Morning Security Brief: U.S. Offers Ukraine $1 Billion; ATMs Face Major Security Risk; GAO Report on Electronic Health Records
The U.S. offers $1 billion in subsidies to Ukraine and prepares sanctions against Russia; a majority of bank ATMs in the United States face major cyber risks as the Windows XP operating system loses tech support; and a GAO report says the government needs to move on plans to maintain separate but interoperable electronic health records systems.
► As unrest and turmoil continue in Ukraine, U.S. Secretary of State John Kerry arrived in the capital city of Kiev today to show support for the interim government, and to announce that the United States has offered a $1 billion energy subsidy to the nation.
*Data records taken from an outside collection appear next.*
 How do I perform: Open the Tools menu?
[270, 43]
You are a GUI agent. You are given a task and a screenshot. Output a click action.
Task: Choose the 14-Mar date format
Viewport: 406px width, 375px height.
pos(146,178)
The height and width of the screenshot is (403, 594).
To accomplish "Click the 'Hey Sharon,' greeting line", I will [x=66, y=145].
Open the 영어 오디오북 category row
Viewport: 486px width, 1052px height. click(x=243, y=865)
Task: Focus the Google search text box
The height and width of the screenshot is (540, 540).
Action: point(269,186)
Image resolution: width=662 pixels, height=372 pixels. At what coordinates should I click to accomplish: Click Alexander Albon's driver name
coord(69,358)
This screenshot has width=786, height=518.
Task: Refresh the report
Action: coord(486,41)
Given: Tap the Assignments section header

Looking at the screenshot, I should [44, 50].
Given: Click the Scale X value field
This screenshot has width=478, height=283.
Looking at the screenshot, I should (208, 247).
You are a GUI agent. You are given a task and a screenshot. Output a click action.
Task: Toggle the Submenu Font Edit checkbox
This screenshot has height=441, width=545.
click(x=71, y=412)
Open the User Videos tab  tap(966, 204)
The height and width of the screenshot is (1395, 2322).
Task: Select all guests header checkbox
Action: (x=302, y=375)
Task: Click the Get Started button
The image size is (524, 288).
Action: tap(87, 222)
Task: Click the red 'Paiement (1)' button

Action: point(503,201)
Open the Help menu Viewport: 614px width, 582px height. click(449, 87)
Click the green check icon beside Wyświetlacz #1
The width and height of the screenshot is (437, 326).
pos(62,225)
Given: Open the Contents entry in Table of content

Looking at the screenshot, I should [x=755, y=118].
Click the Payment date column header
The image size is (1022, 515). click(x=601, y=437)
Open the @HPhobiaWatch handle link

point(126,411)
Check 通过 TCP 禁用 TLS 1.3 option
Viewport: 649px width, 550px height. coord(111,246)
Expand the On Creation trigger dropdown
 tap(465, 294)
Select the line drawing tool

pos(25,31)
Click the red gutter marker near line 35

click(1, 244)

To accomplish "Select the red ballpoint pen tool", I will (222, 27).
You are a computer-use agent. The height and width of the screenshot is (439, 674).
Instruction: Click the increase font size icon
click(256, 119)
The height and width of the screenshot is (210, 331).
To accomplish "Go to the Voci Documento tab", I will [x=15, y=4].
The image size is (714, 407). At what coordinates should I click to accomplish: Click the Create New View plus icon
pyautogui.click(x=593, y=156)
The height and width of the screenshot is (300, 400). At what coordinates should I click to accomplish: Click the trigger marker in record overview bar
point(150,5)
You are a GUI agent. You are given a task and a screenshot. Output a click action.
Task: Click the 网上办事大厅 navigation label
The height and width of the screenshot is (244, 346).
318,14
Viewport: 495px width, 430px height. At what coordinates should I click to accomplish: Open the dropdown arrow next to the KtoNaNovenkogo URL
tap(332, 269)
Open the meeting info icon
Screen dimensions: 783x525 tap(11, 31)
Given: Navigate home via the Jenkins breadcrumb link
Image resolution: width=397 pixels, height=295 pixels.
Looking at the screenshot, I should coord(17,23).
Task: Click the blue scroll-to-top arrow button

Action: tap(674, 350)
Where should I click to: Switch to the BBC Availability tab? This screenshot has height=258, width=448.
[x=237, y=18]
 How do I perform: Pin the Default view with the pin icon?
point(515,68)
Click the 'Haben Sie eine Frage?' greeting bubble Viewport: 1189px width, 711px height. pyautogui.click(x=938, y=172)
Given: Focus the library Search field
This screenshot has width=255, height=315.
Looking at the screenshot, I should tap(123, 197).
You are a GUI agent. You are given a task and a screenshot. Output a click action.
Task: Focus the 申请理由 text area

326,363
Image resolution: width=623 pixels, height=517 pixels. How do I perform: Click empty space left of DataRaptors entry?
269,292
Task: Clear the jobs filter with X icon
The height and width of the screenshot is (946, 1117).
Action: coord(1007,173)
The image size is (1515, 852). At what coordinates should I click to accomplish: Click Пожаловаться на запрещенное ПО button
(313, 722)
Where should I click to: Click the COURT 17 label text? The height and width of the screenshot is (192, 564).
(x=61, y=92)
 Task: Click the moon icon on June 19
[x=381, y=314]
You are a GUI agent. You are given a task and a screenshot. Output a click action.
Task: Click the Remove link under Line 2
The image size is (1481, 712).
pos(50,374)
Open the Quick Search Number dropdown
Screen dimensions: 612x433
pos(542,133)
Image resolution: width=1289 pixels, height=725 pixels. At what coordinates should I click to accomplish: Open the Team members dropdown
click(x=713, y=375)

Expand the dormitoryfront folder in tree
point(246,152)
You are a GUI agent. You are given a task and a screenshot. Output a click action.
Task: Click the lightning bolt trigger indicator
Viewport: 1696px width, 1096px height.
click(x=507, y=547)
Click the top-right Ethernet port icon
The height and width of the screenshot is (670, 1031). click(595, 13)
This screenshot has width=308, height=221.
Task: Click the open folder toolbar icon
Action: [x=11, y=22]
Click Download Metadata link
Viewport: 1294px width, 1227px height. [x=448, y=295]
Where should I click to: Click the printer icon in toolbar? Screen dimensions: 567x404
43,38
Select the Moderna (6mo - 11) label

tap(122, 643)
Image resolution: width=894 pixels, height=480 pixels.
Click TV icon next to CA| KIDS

But focus has shifted from Ukraine’s capital, where president Viktor Yanukovych was ousted just days ago, to southeastern region of Crimea where 16,000 pro-Russian troops have taken over security and administrative infrastructure. The United States has prepared economic sanctions in an attempt attempt to curb Russia’s control of the Ukranian peninsula, but the Associated Press reports that Russian president Vladimir Putin said he won’t be deterred by economic sanctions “imposed punitively by the West.”
► CNN Money reports that an estimated 95 percent of American bank ATMs are reaching the end of their security support, leaving them vulnerable to hackings and other cyberattacks. On April 8, the Windows XP operating system will no longer be supported by Microsoft, meaning security upgrades and software patches will no longer be available. Customers whose banks do not change operating systems or get extended tech support could be at risk of having their information compromised, as any new vulnerabilities in the operating systems could go undetected. Some banks are cutting deals with Microsoft to extend tech support on the operating system before they replace their ATMs. According to Retail Banking Research, a London firm, 200,000 of the nation’s 210,500 bank ATMs run on Windows XP.
► A report from the Government Accountability Office (GAO) reveals that the Department of Defense (DoD) and the Department of Veterans Affairs (VA) need to move forward with plans to maintain separate but interoperable electronic health records systems. Originally the two departments had planned to roll out a $9 billion dollar plan to create a single system containing both sets of records, but later revised that initiative to update the DoD’s legacy systems and also upgrade the VA’s proprietary system (the Veterans Health Information Systems and Technology Architecture, or VistA). According to the GAO report, “Even though VA and DoD have determined that their electronic health record system needs overlap, the departments have neither removed long-standing barriers to working together to address their common needs nor positioned the Interagency Program Office for effective collaboration going forward."